On Wed, Jan 7, 2009 at 9:34 PM, Olof Sjobergh <olo...@gmail.com> wrote:
> I was having some trouble with utf8 chars in my Swedish dictionary for
> the Illume keyboard, so I took a look at the code and fixed the issue.
> I was also able to speed up the searching.
>
> As hinted by the FIXME on the function _e_kbd_dict_normalized_strcpy,
> this was not multibyte safe, which made words with multibyte chars
> broken.
>
> As for the speedup, the _e_kbd_dict_normalized_strncmp did a lot of
> unnecessary conversions, so this should be faster (and equivalent, I
> hope).
Hi again,
I made a mistake in the last patch, so here's a new one that should
work better. It fixes the problems i mentioned above, plus:
- E no longer segfaults on entering a € (euro sign) from the Numbers
keyboard.
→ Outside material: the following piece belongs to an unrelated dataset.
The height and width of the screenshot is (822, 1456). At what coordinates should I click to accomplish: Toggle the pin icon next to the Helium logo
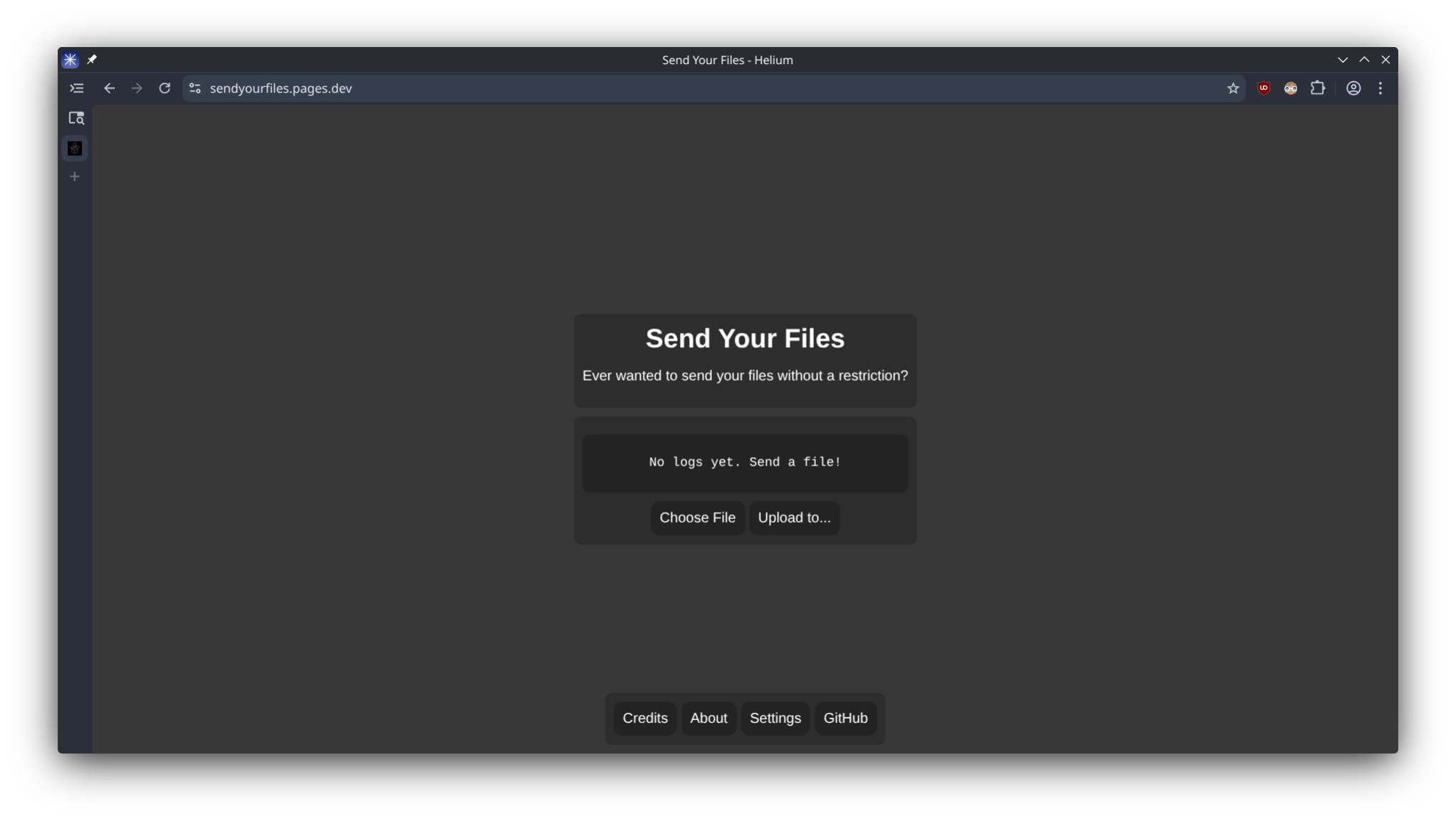(92, 59)
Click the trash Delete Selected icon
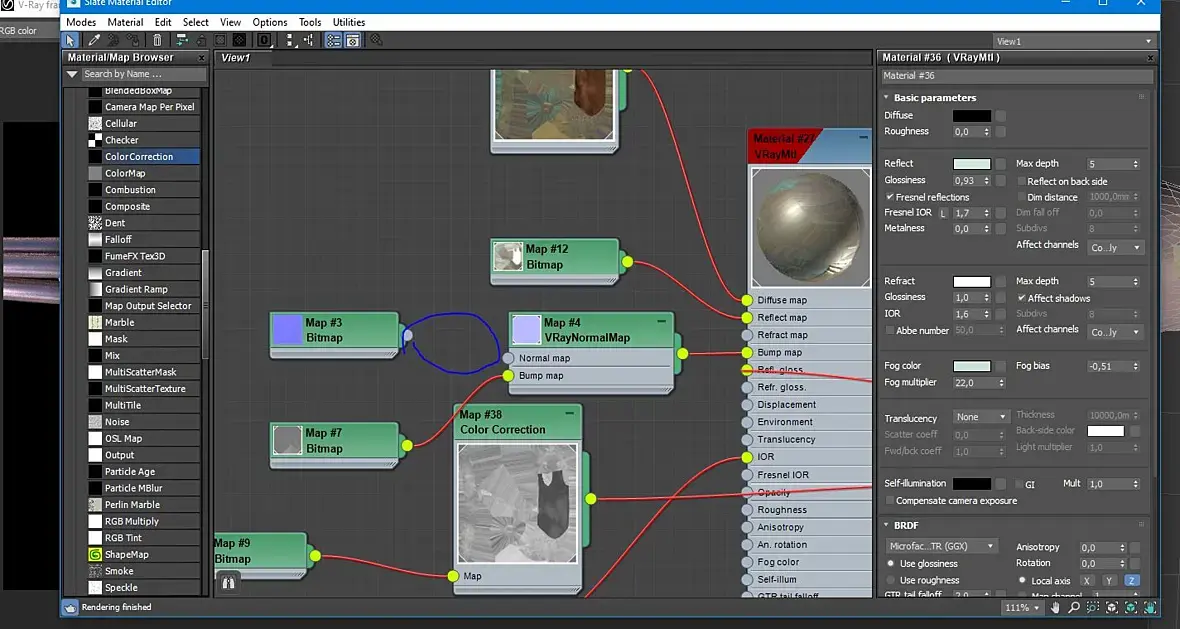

This would segfault since it is not in the normalisation
table and thus won't be normalised to a char < 128. To fix this we
just include a check if a normalised char is < 128 before looking for
tuples.
- When entering long words (~25 chars) there was a segfault due to
alloca not allocating large enough memory, so use malloc instead
(though words probably won't be that large, it's bad to segfault on
the user).
- Fixes typo loolup -> lookup.
Best regards,
Olof Sjöbergh
Index: e/src/modules/illume/e_kbd_dict.c
===================================================================
--- e/src/modules/illume/e_kbd_dict.c (revision 38274)
+++ e/src/modules/illume/e_kbd_dict.c (working copy)
@@ -137,19 +137,21 @@ static void _e_kbd_dict_string_normalise(wchar_t *
static int
_e_kbd_dict_normalized_strncmp(const char *a, const char *b, int len)
{
- mbstate_t shiftState; memset(&shiftState, 0, sizeof(mbstate_t));
- // Calculate the size of the wchar buffer we will need to convert a and b (the number of codepoints in a/b)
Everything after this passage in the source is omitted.